Predicting oesophageal cancer progression using genomic information in pre-malignant oesophageal tissues
Year: 2017
Session type: Proffered paper sessions
Theme: Diagnosis and therapy
Abstract
Background
Esophageal adenocarcinomas (EAC) have been shown to have high rates of somatic copy number alterations that are likely to drive the progression of the disease. A pre-malignant tissue, known as Barrett’s Esophagus (BE), also develops early somatic copy number changes that appear to be later magnified in EAC suggesting a possible route for new diagnostic tests.
Method
Using a nested case-control cohort of 69 patients diagnosed with BE, and following the standard surveillance protocols, the whole-genome copy number status of the tissue was evaluated in 634 samples from 2-15 years prior to a diagnosis of high-grade dysplasia or cancer. The copy number status of those patients who have progressed to cancer versus those with Barrett’s who have not progressed was used to develop a model which predicted progression per sample.
Results
The model was shown to robustly classify both progressive and non-progressive samples with an AUC of 79% using default cutoffs.
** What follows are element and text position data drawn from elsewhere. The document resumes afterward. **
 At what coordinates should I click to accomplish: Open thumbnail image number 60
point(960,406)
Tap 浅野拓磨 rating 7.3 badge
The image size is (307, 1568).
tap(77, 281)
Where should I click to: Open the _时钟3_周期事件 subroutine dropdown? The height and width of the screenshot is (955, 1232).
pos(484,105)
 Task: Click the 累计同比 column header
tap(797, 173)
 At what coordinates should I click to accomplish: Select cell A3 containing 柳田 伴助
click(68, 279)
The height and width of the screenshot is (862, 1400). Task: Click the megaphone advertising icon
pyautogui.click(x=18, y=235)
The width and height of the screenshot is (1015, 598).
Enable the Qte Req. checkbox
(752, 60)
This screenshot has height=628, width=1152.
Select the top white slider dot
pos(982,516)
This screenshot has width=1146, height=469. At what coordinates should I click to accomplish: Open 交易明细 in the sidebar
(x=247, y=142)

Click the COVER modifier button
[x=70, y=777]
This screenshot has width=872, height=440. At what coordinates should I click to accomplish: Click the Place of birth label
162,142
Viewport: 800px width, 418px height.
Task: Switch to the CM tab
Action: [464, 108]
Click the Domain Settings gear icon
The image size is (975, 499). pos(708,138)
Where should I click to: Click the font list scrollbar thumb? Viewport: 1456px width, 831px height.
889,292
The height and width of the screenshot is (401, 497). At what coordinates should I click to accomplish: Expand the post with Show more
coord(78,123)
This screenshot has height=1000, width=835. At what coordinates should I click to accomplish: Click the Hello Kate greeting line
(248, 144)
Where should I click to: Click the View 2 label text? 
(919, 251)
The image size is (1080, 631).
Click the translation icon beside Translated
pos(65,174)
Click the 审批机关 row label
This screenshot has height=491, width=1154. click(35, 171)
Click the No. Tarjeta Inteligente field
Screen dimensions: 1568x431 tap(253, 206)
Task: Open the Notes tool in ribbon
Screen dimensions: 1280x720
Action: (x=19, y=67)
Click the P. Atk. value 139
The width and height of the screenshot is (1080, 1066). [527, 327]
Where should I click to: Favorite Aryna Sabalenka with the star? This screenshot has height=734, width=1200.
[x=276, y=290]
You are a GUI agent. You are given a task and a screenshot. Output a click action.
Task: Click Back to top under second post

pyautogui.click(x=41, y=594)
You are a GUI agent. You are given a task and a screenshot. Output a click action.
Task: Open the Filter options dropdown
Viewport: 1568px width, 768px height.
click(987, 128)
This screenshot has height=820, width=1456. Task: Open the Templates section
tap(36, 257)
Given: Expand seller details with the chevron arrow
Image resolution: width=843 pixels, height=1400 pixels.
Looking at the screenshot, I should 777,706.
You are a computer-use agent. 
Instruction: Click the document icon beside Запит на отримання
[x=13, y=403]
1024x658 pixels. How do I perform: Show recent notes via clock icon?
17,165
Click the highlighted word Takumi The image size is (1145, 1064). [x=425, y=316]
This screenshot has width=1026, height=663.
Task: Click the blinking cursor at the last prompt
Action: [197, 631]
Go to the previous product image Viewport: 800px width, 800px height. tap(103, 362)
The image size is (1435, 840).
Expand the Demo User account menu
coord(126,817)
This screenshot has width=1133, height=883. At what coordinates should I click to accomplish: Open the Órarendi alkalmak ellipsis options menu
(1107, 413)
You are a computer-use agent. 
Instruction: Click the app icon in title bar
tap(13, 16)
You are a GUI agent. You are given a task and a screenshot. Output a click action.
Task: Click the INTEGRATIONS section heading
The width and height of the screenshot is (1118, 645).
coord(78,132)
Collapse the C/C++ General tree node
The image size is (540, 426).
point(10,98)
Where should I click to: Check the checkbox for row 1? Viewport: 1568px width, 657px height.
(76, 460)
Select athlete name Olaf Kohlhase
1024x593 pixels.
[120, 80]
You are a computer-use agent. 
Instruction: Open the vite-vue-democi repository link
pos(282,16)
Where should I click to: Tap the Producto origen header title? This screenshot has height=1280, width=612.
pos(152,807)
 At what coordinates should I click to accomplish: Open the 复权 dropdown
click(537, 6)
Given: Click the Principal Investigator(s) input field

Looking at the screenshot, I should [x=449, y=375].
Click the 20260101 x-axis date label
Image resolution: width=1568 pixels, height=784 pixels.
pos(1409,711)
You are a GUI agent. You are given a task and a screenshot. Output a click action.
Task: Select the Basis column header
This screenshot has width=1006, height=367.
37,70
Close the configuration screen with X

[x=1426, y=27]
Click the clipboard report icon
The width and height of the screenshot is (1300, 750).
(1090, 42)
At the pathological endpoint (high-grade dysplasia) the model predicted 93% of early cancer samples correctly as progressive, but most important were the predictions for pathologies prior to the endpoint, these predictions included pathological grades prior to current diagnostic guidelines, particularly non-dysplastic BE (see table below). It was also able to accurately predict patients who would progress 6-8 years prior to diagnosis in 88% of endoscopies. In a separate cohort of 20 patients (158 samples) these prediction rates were validated with a sensitivity of 69% and specificity of 76%.
Pathology (samples)
All Patients (69)
Progressors Only (35)
Validation Cohort (10P+10NP)
BE
77%
69%
74%
Low-grade Dysplasia
78%
77%
93%
Indeterminate
92%
88%
77%
High-grade Dysplasia (Progressors only)
N/A
92%
87%
Conclusion
Genomic copy number information generated from current surveillance protocols can improve early diagnosis in this disease, and enable better management for Barrett’s patients.